A lot has changed since I last wrote on here (even though it's only been a few weeks). Sadly, I haven't really had the time to add my usual input to Bleacher Report, what with college work and being run down with the flu. However, I'm back now to have my regular moan about some aspect of World Rugby.

The best place to start is probably the Six Nations.

Well, the wait is finally over. Ireland have finally managed to get their Grand Slam they have waited and waited for. The talismanic Brian O'Driscoll's form was recaptured surely, sending him on a plane to South Africa, and with Declan Kidney playing all the right cards, Ireland were the best team and the most worthy of such a triumph.

Wales looked on course to regaining the Grand Slam until a completely mercurial French side definitely found themselves awake on the right side of the bed.

Martin Johnson's England found themselves in a penalty predicament in the first half of the tournament, somewhat buried under a pile of yellow cards preventing them from making a serious challenge against the big teams. Until a completely changed performance at Twickenham against France saw a brace of tries and Johnson's permanently-frowned face smile.

Lions places are definitely up for grabs for numerous positions. I would say position has a definite candidate with fullback and the back row seeming the most difficult to decide. As far as the Lions captaincy goes, I personally would like to see Paul O'Connell or Ryan Jones take the job, but it seems Mike Blair may be in contention (but in my opinion, it's debatable whether he's the best scrum half in Britain and Ireland).

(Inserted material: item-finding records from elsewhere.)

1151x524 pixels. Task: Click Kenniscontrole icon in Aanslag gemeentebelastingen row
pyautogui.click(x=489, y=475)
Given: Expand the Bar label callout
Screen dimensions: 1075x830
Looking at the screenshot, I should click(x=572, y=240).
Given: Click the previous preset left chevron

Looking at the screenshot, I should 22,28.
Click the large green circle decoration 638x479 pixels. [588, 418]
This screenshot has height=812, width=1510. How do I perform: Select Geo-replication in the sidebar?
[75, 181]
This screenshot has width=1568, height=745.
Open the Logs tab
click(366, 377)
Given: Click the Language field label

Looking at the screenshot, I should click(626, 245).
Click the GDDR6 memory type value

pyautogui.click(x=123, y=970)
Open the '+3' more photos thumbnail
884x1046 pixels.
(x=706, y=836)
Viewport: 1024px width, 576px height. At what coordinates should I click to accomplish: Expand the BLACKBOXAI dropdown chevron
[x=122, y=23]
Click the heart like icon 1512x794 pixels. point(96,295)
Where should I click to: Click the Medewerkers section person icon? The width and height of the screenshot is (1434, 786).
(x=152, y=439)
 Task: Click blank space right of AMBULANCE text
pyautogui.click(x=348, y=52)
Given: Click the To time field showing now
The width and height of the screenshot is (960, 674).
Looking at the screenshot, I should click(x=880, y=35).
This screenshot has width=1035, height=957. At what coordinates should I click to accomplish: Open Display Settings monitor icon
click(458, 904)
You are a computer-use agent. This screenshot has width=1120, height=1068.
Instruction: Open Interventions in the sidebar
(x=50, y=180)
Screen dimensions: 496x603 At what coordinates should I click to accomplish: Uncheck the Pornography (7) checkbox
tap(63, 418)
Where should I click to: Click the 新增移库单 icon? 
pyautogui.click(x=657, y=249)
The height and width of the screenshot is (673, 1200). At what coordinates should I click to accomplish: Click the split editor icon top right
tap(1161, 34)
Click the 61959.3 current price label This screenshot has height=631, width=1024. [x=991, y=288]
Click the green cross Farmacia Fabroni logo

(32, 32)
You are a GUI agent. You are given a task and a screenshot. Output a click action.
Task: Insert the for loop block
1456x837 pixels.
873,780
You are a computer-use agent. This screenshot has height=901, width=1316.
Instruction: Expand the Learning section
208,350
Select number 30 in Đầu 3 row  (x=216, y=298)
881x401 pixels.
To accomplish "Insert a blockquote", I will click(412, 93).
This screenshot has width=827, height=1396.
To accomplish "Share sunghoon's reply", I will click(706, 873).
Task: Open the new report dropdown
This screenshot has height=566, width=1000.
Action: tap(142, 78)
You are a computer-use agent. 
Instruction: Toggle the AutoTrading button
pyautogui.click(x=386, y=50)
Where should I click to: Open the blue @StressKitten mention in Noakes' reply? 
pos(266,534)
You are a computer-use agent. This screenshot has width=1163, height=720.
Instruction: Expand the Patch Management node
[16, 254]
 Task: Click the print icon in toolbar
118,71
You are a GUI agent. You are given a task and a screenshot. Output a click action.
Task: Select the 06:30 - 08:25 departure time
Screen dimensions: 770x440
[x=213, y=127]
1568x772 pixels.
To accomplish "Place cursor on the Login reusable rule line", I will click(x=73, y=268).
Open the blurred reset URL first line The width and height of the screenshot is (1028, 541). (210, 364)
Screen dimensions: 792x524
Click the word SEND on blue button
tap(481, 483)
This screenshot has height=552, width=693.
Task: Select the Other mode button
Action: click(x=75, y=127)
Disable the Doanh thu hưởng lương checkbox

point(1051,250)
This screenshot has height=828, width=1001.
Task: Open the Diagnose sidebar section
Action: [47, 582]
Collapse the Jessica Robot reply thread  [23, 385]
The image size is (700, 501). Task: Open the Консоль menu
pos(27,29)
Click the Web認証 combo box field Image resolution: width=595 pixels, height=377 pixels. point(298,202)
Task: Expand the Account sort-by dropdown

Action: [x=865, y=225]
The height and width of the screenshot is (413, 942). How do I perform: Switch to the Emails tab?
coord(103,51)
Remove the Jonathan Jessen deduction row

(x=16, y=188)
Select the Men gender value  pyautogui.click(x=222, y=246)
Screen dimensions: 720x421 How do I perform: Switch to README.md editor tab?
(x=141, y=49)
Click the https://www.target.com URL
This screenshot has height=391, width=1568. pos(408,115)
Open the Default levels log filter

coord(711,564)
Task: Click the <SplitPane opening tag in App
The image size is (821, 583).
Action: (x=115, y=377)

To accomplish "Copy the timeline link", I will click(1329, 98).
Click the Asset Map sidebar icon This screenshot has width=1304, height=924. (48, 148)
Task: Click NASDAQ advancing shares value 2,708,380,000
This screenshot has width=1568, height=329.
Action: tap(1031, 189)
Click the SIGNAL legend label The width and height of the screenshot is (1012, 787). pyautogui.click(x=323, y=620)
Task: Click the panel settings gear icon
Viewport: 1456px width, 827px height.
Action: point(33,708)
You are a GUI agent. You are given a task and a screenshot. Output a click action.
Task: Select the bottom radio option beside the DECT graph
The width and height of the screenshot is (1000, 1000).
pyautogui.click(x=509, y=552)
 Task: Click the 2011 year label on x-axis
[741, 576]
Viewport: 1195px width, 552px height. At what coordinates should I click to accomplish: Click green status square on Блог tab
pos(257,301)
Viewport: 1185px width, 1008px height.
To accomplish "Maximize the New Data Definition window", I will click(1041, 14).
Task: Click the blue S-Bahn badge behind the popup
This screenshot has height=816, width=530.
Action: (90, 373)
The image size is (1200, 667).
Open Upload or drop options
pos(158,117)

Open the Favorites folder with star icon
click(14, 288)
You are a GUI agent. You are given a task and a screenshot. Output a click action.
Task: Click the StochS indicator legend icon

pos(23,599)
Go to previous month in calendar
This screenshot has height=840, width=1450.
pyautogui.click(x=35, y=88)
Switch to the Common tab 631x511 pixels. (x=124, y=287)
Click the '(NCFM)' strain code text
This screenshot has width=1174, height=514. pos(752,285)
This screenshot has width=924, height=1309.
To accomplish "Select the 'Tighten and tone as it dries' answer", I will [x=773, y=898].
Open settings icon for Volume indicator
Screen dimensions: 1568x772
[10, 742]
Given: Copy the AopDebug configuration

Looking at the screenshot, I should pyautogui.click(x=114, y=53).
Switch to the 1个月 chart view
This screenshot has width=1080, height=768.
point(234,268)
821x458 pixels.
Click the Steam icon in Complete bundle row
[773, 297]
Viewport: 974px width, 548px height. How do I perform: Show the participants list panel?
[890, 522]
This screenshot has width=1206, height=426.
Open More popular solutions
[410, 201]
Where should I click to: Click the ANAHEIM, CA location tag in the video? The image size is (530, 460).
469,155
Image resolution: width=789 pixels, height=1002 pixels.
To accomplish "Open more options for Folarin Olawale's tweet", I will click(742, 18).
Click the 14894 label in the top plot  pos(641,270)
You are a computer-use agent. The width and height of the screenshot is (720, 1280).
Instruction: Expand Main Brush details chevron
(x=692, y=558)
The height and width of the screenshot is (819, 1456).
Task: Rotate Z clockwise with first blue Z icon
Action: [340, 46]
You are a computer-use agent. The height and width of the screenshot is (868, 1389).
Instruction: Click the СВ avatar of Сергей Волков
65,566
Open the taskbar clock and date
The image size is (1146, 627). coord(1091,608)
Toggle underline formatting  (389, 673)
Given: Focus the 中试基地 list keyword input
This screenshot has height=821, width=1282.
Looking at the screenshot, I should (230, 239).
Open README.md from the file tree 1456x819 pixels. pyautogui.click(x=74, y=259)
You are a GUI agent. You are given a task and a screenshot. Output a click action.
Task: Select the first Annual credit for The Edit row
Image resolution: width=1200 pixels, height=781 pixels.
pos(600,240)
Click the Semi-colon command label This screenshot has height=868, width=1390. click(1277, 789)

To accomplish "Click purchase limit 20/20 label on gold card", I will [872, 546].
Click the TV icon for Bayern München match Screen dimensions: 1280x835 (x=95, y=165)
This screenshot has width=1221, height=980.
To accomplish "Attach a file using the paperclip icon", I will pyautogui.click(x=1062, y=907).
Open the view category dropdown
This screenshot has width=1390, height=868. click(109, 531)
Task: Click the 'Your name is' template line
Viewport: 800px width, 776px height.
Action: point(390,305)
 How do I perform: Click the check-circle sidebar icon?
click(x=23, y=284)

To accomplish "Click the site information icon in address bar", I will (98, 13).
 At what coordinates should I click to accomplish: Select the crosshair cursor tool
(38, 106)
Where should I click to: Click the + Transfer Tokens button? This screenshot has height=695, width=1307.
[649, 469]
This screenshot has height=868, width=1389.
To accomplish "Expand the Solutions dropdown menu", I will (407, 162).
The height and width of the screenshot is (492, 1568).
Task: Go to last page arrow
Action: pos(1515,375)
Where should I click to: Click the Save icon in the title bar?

It seems as though a lot of British players are wanting to move to France for the sole reason of more money. It's seen James Haskell, Riki Flutey, and Tom Palmer sign up to the French Revolution.

It annoys me that Rugby has adopted a similar greed to that of Football. The most disappointing exile is James Haskell, one of England's most promising players and who I wished might be a future England captain. He has chosen to learn his trade elsewhere and most likely will be overlooked for international selection.

Finally, I'm glad to see Tom Varndell has moved on to get regular first-team rugby. A talent like that must be nurtured, and hopefully having Paul Sackey there can only help him progress.